**Textauszug**.
+++
Als ich die Logbuch Bücherhandlung in Walle betrete, bin ich ein bisschen aufgeregt. Es ist 18:30 Uhr, eine halbe Stunde nach den normalen Öffnungszeiten. Gedämpftes Licht und der typische Geruch von Papier empfangen mich. Obwohl in dem schmalen, lang geschnittenen Raum mehrere Personen sitzen, ist es sehr still. Denn alle Besucher*innen des Ladens lesen in ihren Büchern.
Dafür bin ich auch hier. An diesem Dienstagabend findet nämlich eine sogenannte Silent Reading Party im Logbuchladen statt. Silent Reading ist ein Leseformat, das sich in den USA entwickelt hat. Bei diesen Events treffen sich Lesebegeisterte, um gemeinsam, aber jede*r für sich und in Ruhe zu lesen – ohne Gespräche, Handys, Musik oder äußere Ablenkung.
Ein Mitarbeiter des Ladens begrüßt mich im Flüsterton und ich suche mir einen freien Stuhl schräg gegenüber der Eingangstür aus. Eigentlich lese ich am liebsten zu Hause -– alleine. Wäre ich nicht im Auftrag des Literaturmagazins unterwegs, hätte es mich nach meinem langen Uni-Tag vermutlich nicht hierher verschlagen. Aber hier bin ich nun – also kann es losgehen. Ich schlage den Roman auf, den ich morgens recht willkürlich aus dem Stapel meiner ungelesenen Bücher gezogen und in meinen Uni-Rucksack geworfen habe. Das Buch trägt den Titel Lea und ist von Pascal Mercier. Es liegt schon einige Monate unangetastet in meinem Regal.
+++
(Gesammelte Dateneinträge)
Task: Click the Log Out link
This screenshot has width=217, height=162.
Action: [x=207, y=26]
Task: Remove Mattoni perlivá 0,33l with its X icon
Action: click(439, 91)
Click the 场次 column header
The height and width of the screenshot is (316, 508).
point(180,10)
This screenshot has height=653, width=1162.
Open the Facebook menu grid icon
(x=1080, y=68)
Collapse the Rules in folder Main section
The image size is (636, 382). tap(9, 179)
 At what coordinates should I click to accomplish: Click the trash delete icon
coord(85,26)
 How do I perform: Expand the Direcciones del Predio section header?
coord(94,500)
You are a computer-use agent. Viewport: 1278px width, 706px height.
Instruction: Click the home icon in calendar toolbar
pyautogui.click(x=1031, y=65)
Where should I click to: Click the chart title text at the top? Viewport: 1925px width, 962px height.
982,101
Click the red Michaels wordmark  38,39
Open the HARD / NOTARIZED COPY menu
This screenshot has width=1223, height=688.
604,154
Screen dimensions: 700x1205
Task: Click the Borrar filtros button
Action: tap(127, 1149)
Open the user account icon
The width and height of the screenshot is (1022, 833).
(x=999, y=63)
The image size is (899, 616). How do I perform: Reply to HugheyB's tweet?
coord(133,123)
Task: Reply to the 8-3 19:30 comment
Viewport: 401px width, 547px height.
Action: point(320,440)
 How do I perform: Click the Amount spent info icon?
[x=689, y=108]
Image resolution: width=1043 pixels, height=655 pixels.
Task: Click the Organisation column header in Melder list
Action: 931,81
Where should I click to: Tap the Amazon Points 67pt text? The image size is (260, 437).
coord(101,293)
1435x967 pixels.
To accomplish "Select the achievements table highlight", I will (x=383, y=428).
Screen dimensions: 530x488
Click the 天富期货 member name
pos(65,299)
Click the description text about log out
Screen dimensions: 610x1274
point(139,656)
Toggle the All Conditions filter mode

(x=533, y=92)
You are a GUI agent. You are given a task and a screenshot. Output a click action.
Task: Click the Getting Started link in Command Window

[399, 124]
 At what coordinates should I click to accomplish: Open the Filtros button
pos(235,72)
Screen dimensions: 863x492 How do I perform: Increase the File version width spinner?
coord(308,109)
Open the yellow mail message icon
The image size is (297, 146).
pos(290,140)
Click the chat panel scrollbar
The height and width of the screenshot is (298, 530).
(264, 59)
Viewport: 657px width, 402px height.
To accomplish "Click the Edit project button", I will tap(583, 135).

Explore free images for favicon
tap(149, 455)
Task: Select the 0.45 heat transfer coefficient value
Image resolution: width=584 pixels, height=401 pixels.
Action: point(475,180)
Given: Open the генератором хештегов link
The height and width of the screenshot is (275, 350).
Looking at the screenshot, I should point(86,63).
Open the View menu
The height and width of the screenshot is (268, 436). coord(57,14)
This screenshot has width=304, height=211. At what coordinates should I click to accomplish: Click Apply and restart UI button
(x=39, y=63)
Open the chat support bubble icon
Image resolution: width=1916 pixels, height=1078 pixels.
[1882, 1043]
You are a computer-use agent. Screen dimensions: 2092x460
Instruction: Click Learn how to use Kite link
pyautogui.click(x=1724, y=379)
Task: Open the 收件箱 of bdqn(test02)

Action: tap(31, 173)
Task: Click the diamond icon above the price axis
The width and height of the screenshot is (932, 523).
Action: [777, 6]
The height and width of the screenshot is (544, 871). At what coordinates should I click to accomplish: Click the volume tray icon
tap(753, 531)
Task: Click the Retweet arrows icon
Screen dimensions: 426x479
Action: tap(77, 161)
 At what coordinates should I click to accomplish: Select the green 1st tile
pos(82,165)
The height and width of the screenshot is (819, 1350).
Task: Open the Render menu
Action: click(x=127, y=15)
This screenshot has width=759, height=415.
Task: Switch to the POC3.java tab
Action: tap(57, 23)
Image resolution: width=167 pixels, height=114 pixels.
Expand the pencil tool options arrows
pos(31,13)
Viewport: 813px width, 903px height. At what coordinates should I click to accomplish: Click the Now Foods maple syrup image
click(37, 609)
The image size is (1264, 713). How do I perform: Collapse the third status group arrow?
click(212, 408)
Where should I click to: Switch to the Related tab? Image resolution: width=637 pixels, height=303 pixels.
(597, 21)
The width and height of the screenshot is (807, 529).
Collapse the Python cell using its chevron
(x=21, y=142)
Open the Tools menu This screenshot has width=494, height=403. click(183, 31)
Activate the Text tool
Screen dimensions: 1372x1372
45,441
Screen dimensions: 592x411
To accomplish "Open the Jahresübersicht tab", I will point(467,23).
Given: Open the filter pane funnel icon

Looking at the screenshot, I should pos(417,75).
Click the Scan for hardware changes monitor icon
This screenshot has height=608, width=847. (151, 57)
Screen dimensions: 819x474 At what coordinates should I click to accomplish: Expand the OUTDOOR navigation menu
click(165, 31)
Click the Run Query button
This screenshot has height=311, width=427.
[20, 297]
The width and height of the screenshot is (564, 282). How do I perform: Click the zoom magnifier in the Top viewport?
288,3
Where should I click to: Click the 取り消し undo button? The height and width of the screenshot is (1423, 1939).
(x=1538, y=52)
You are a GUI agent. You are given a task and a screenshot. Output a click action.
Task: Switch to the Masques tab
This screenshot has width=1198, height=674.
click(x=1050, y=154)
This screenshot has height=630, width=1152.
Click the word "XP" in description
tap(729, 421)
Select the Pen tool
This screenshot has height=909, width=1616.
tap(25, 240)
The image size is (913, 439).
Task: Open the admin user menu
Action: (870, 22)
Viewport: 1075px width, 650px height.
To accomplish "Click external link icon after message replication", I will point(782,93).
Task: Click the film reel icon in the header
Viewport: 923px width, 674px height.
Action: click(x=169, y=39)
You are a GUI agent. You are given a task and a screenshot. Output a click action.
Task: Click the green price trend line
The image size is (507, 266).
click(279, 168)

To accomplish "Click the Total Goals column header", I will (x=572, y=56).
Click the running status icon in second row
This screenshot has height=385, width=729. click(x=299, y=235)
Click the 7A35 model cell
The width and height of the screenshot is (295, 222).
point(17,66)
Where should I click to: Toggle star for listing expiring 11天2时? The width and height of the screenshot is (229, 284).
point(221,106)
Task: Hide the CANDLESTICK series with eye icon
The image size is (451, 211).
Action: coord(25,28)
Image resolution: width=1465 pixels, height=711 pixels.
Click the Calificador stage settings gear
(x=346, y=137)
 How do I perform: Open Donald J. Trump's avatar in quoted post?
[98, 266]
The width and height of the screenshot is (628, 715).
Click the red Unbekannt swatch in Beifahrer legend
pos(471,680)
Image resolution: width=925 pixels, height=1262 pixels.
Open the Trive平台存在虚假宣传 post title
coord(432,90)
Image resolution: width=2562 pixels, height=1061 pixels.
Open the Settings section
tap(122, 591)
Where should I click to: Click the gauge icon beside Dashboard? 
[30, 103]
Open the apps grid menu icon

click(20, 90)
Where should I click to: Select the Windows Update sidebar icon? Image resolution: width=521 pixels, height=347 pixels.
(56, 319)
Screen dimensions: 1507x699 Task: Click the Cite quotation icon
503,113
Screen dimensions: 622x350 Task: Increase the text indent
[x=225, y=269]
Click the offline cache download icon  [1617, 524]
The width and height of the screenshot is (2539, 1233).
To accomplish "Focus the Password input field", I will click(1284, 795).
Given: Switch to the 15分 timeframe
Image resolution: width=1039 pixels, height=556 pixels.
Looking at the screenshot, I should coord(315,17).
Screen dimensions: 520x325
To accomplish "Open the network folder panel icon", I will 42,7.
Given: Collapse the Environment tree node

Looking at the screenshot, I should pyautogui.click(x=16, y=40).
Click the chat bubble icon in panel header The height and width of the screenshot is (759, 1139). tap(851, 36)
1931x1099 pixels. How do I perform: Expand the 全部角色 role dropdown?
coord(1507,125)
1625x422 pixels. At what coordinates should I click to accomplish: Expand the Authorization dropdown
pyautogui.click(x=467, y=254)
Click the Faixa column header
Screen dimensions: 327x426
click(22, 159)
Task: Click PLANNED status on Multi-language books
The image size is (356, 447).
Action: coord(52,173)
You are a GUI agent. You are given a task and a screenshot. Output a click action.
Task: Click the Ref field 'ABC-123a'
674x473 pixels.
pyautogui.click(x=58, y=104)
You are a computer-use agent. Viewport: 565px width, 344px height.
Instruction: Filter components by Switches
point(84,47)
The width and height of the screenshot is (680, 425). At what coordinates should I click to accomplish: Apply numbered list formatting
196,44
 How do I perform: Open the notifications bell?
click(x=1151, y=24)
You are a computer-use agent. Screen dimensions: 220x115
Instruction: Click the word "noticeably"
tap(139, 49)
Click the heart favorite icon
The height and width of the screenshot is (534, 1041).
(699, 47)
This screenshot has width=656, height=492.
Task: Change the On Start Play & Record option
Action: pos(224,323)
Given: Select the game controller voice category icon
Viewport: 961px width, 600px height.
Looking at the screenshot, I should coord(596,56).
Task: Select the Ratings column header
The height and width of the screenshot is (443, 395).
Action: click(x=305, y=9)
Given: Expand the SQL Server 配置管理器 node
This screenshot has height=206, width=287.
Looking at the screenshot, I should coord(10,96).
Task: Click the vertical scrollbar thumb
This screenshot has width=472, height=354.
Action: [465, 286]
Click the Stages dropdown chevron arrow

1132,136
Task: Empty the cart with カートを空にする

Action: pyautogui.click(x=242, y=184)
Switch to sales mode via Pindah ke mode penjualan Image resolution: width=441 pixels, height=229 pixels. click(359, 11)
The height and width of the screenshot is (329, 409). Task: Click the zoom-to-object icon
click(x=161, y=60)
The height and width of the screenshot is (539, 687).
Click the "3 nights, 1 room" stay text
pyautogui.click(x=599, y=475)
+++
**Aufgaben**.
**A)** Fasse den Textauszug in zwei Sätzen zusammen.
**B)** Ersetze in den Einträgen „Collapse“ durch „Expand“, und zwar nur in dem Abschnitt, der mit der Zeile mit „Viewport: 813px width, 903px“ beginnt und mit der Zeile mit „tap(729, 421)“ endet. Gib ausschließlich diesen Abschnitt aus, ansonsten unverändert.

**Lösungsübersicht**.
**A)** An einem Dienstagabend findet in der Logbuch Bücherhandlung in Walle eine Silent Reading Party statt, ein in den USA entstandenes Leseformat, bei dem Lesebegeisterte gemeinsam, aber jede*r für sich und ohne Gespräche, Handys, Musik oder äußere Ablenkung lesen. Die berichtende Person ist im Auftrag des Literaturmagazins dort, liest eigentlich am liebsten allein zu Hause und schlägt den Roman Lea von Pascal Mercier auf, der schon einige Monate unangetastet im Regal lag.

**B)**
Viewport: 813px width, 903px height. At what coordinates should I click to accomplish: Click the Now Foods maple syrup image
click(37, 609)
The image size is (1264, 713). How do I perform: Expand the third status group arrow?
click(212, 408)
Where should I click to: Switch to the Related tab? Image resolution: width=637 pixels, height=303 pixels.
(597, 21)
The width and height of the screenshot is (807, 529).
Expand the Python cell using its chevron
(x=21, y=142)
Open the Tools menu This screenshot has width=494, height=403. click(183, 31)
Activate the Text tool
Screen dimensions: 1372x1372
45,441
Screen dimensions: 592x411
To accomplish "Open the Jahresübersicht tab", I will point(467,23).
Given: Open the filter pane funnel icon

Looking at the screenshot, I should pos(417,75).
Click the Scan for hardware changes monitor icon
This screenshot has height=608, width=847. (151, 57)
Screen dimensions: 819x474 At what coordinates should I click to accomplish: Expand the OUTDOOR navigation menu
click(165, 31)
Click the Run Query button
This screenshot has height=311, width=427.
[20, 297]
The width and height of the screenshot is (564, 282). How do I perform: Click the zoom magnifier in the Top viewport?
288,3
Where should I click to: Click the 取り消し undo button? The height and width of the screenshot is (1423, 1939).
(x=1538, y=52)
You are a GUI agent. You are given a task and a screenshot. Output a click action.
Task: Switch to the Masques tab
This screenshot has width=1198, height=674.
click(x=1050, y=154)
This screenshot has height=630, width=1152.
Click the word "XP" in description
tap(729, 421)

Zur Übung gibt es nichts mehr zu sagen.